• Work required
Copy each of the following items line for line, with no changes.

Item position entries:
──────────────────────────────

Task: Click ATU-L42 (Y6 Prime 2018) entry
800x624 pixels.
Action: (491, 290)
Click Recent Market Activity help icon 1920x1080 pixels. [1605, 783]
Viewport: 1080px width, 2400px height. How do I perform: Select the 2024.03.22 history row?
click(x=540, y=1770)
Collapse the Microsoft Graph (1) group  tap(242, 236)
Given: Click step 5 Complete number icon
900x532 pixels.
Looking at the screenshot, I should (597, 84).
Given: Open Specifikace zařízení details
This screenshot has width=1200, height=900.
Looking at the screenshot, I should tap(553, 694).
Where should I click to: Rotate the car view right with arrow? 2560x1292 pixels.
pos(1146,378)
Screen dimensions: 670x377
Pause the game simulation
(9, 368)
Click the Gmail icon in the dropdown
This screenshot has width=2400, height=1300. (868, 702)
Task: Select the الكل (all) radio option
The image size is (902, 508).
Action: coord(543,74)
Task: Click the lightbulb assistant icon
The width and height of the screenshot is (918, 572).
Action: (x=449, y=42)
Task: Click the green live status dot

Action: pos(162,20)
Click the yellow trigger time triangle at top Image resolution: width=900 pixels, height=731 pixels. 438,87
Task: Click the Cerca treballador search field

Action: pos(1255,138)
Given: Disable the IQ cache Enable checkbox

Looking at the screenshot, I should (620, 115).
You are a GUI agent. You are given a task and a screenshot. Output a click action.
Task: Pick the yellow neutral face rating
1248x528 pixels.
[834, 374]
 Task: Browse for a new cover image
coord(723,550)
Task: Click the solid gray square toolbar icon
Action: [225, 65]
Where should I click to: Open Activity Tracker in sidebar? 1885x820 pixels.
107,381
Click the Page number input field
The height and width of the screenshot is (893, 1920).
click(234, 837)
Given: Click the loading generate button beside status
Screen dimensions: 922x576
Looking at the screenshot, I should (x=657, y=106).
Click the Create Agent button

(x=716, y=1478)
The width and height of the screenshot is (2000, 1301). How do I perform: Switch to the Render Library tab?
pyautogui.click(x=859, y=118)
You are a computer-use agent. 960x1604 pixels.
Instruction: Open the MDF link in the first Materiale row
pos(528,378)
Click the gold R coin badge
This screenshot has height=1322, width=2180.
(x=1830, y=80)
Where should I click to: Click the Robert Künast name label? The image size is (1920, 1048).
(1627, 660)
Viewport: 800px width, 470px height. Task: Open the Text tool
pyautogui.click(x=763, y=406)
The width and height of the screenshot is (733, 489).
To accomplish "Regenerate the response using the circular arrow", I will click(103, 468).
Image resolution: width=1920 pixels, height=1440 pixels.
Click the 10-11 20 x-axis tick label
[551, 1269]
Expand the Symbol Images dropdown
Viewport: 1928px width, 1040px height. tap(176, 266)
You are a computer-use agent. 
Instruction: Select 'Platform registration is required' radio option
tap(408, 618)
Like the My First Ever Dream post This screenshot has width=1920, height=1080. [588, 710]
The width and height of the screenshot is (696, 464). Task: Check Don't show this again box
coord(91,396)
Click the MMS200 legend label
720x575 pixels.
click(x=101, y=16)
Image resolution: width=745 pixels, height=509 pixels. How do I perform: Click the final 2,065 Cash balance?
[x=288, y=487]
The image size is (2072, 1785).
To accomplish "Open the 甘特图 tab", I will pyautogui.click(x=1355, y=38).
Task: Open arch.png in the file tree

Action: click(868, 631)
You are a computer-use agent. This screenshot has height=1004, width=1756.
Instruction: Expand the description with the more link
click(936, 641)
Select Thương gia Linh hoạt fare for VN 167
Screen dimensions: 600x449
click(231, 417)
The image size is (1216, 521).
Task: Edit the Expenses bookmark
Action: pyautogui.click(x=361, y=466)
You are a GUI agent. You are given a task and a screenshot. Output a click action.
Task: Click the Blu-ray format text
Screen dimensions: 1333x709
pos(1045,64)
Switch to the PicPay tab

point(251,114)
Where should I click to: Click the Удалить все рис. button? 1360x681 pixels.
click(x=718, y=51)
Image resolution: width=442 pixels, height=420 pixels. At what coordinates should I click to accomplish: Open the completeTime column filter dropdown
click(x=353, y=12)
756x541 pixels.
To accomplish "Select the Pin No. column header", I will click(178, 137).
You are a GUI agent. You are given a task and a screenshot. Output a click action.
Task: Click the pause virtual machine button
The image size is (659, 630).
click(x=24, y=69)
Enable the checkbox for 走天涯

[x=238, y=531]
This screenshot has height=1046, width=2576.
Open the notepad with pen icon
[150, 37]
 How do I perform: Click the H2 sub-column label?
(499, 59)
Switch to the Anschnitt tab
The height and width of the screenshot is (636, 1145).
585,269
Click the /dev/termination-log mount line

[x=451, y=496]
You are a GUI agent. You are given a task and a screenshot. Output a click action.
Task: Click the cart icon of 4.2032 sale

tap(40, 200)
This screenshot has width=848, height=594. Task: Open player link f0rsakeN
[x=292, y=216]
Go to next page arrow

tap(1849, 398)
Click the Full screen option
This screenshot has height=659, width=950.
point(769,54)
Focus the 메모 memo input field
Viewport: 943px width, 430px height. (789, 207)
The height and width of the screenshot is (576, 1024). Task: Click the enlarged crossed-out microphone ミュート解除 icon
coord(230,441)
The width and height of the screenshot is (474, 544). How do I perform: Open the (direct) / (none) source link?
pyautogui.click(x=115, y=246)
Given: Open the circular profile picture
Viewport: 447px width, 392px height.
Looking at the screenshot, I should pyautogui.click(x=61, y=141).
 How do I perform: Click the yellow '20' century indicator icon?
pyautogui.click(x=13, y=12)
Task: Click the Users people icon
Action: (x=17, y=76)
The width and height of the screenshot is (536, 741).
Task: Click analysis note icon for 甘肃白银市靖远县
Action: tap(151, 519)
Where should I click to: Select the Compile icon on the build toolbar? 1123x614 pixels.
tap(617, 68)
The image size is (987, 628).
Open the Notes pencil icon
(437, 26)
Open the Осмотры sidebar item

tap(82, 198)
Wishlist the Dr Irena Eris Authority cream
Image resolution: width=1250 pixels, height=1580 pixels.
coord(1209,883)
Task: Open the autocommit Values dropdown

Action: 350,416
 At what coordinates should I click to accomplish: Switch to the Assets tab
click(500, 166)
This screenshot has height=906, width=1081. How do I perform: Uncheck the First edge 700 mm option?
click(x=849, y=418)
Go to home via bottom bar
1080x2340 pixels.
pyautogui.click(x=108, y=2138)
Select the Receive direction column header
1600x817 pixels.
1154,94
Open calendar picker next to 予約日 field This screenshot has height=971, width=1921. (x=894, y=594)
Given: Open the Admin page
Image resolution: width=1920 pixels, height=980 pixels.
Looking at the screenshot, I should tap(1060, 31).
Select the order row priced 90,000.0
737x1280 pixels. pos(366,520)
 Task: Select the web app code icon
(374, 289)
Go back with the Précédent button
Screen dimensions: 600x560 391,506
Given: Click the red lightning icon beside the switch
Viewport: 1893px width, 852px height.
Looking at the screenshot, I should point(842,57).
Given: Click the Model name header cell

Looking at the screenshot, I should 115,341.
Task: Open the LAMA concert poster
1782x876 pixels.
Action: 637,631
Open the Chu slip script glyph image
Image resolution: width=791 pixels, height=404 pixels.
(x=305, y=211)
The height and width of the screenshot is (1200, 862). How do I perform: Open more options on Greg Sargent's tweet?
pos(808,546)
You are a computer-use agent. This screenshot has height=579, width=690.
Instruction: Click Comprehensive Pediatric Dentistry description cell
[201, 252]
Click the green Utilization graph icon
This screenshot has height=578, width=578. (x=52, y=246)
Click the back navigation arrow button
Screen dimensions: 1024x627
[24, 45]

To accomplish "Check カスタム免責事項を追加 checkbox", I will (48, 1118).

──────────────────────────────

• Result of the task
Task: Click ATU-L42 (Y6 Prime 2018) entry
800x624 pixels.
Action: (491, 290)
Click Recent Market Activity help icon 1920x1080 pixels. [1605, 783]
Viewport: 1080px width, 2400px height. How do I perform: Select the 2024.03.22 history row?
click(x=540, y=1770)
Collapse the Microsoft Graph (1) group  tap(242, 236)
Given: Click step 5 Complete number icon
900x532 pixels.
Looking at the screenshot, I should (597, 84).
Given: Open Specifikace zařízení details
This screenshot has width=1200, height=900.
Looking at the screenshot, I should tap(553, 694).
Where should I click to: Rotate the car view right with arrow? 2560x1292 pixels.
pos(1146,378)
Screen dimensions: 670x377
Pause the game simulation
(9, 368)
Click the Gmail icon in the dropdown
This screenshot has width=2400, height=1300. (868, 702)
Task: Select the الكل (all) radio option
The image size is (902, 508).
Action: coord(543,74)
Task: Click the lightbulb assistant icon
The width and height of the screenshot is (918, 572).
Action: (x=449, y=42)
Task: Click the green live status dot

Action: pos(162,20)
Click the yellow trigger time triangle at top Image resolution: width=900 pixels, height=731 pixels. 438,87
Task: Click the Cerca treballador search field

Action: pos(1255,138)
Given: Disable the IQ cache Enable checkbox

Looking at the screenshot, I should (620, 115).
You are a GUI agent. You are given a task and a screenshot. Output a click action.
Task: Pick the yellow neutral face rating
1248x528 pixels.
[834, 374]
 Task: Browse for a new cover image
coord(723,550)
Task: Click the solid gray square toolbar icon
Action: [225, 65]
Where should I click to: Open Activity Tracker in sidebar? 1885x820 pixels.
107,381
Click the Page number input field
The height and width of the screenshot is (893, 1920).
click(234, 837)
Given: Click the loading generate button beside status
Screen dimensions: 922x576
Looking at the screenshot, I should (x=657, y=106).
Click the Create Agent button

(x=716, y=1478)
The width and height of the screenshot is (2000, 1301). How do I perform: Switch to the Render Library tab?
pyautogui.click(x=859, y=118)
You are a computer-use agent. 960x1604 pixels.
Instruction: Open the MDF link in the first Materiale row
pos(528,378)
Click the gold R coin badge
This screenshot has height=1322, width=2180.
(x=1830, y=80)
Where should I click to: Click the Robert Künast name label? The image size is (1920, 1048).
(1627, 660)
Viewport: 800px width, 470px height. Task: Open the Text tool
pyautogui.click(x=763, y=406)
The width and height of the screenshot is (733, 489).
To accomplish "Regenerate the response using the circular arrow", I will click(103, 468).
Image resolution: width=1920 pixels, height=1440 pixels.
Click the 10-11 20 x-axis tick label
[551, 1269]
Expand the Symbol Images dropdown
Viewport: 1928px width, 1040px height. tap(176, 266)
You are a computer-use agent. 
Instruction: Select 'Platform registration is required' radio option
tap(408, 618)
Like the My First Ever Dream post This screenshot has width=1920, height=1080. [588, 710]
The width and height of the screenshot is (696, 464). Task: Check Don't show this again box
coord(91,396)
Click the MMS200 legend label
720x575 pixels.
click(x=101, y=16)
Image resolution: width=745 pixels, height=509 pixels. How do I perform: Click the final 2,065 Cash balance?
[x=288, y=487]
The image size is (2072, 1785).
To accomplish "Open the 甘特图 tab", I will pyautogui.click(x=1355, y=38).
Task: Open arch.png in the file tree

Action: click(868, 631)
You are a computer-use agent. This screenshot has height=1004, width=1756.
Instruction: Expand the description with the more link
click(936, 641)
Select Thương gia Linh hoạt fare for VN 167
Screen dimensions: 600x449
click(231, 417)
The image size is (1216, 521).
Task: Edit the Expenses bookmark
Action: pyautogui.click(x=361, y=466)
You are a GUI agent. You are given a task and a screenshot. Output a click action.
Task: Click the Blu-ray format text
Screen dimensions: 1333x709
pos(1045,64)
Switch to the PicPay tab

point(251,114)
Where should I click to: Click the Удалить все рис. button? 1360x681 pixels.
click(x=718, y=51)
Image resolution: width=442 pixels, height=420 pixels. At what coordinates should I click to accomplish: Open the completeTime column filter dropdown
click(x=353, y=12)
756x541 pixels.
To accomplish "Select the Pin No. column header", I will click(178, 137).
You are a GUI agent. You are given a task and a screenshot. Output a click action.
Task: Click the pause virtual machine button
The image size is (659, 630).
click(x=24, y=69)
Enable the checkbox for 走天涯

[x=238, y=531]
This screenshot has height=1046, width=2576.
Open the notepad with pen icon
[150, 37]
 How do I perform: Click the H2 sub-column label?
(499, 59)
Switch to the Anschnitt tab
The height and width of the screenshot is (636, 1145).
585,269
Click the /dev/termination-log mount line

[x=451, y=496]
You are a GUI agent. You are given a task and a screenshot. Output a click action.
Task: Click the cart icon of 4.2032 sale

tap(40, 200)
This screenshot has width=848, height=594. Task: Open player link f0rsakeN
[x=292, y=216]
Go to next page arrow

tap(1849, 398)
Click the Full screen option
This screenshot has height=659, width=950.
point(769,54)
Focus the 메모 memo input field
Viewport: 943px width, 430px height. (789, 207)
The height and width of the screenshot is (576, 1024). Task: Click the enlarged crossed-out microphone ミュート解除 icon
coord(230,441)
The width and height of the screenshot is (474, 544). How do I perform: Open the (direct) / (none) source link?
pyautogui.click(x=115, y=246)
Given: Open the circular profile picture
Viewport: 447px width, 392px height.
Looking at the screenshot, I should pyautogui.click(x=61, y=141).
 How do I perform: Click the yellow '20' century indicator icon?
pyautogui.click(x=13, y=12)
Task: Click the Users people icon
Action: (x=17, y=76)
The width and height of the screenshot is (536, 741).
Task: Click analysis note icon for 甘肃白银市靖远县
Action: tap(151, 519)
Where should I click to: Select the Compile icon on the build toolbar? 1123x614 pixels.
tap(617, 68)
The image size is (987, 628).
Open the Notes pencil icon
(437, 26)
Open the Осмотры sidebar item

tap(82, 198)
Wishlist the Dr Irena Eris Authority cream
Image resolution: width=1250 pixels, height=1580 pixels.
coord(1209,883)
Task: Open the autocommit Values dropdown

Action: 350,416
 At what coordinates should I click to accomplish: Switch to the Assets tab
click(500, 166)
This screenshot has height=906, width=1081. How do I perform: Uncheck the First edge 700 mm option?
click(x=849, y=418)
Go to home via bottom bar
1080x2340 pixels.
pyautogui.click(x=108, y=2138)
Select the Receive direction column header
1600x817 pixels.
1154,94
Open calendar picker next to 予約日 field This screenshot has height=971, width=1921. (x=894, y=594)
Given: Open the Admin page
Image resolution: width=1920 pixels, height=980 pixels.
Looking at the screenshot, I should tap(1060, 31).
Select the order row priced 90,000.0
737x1280 pixels. pos(366,520)
 Task: Select the web app code icon
(374, 289)
Go back with the Précédent button
Screen dimensions: 600x560 391,506
Given: Click the red lightning icon beside the switch
Viewport: 1893px width, 852px height.
Looking at the screenshot, I should point(842,57).
Given: Click the Model name header cell

Looking at the screenshot, I should 115,341.
Task: Open the LAMA concert poster
1782x876 pixels.
Action: 637,631
Open the Chu slip script glyph image
Image resolution: width=791 pixels, height=404 pixels.
(x=305, y=211)
The height and width of the screenshot is (1200, 862). How do I perform: Open more options on Greg Sargent's tweet?
pos(808,546)
You are a computer-use agent. This screenshot has height=579, width=690.
Instruction: Click Comprehensive Pediatric Dentistry description cell
[201, 252]
Click the green Utilization graph icon
This screenshot has height=578, width=578. (x=52, y=246)
Click the back navigation arrow button
Screen dimensions: 1024x627
[24, 45]

To accomplish "Check カスタム免責事項を追加 checkbox", I will (48, 1118).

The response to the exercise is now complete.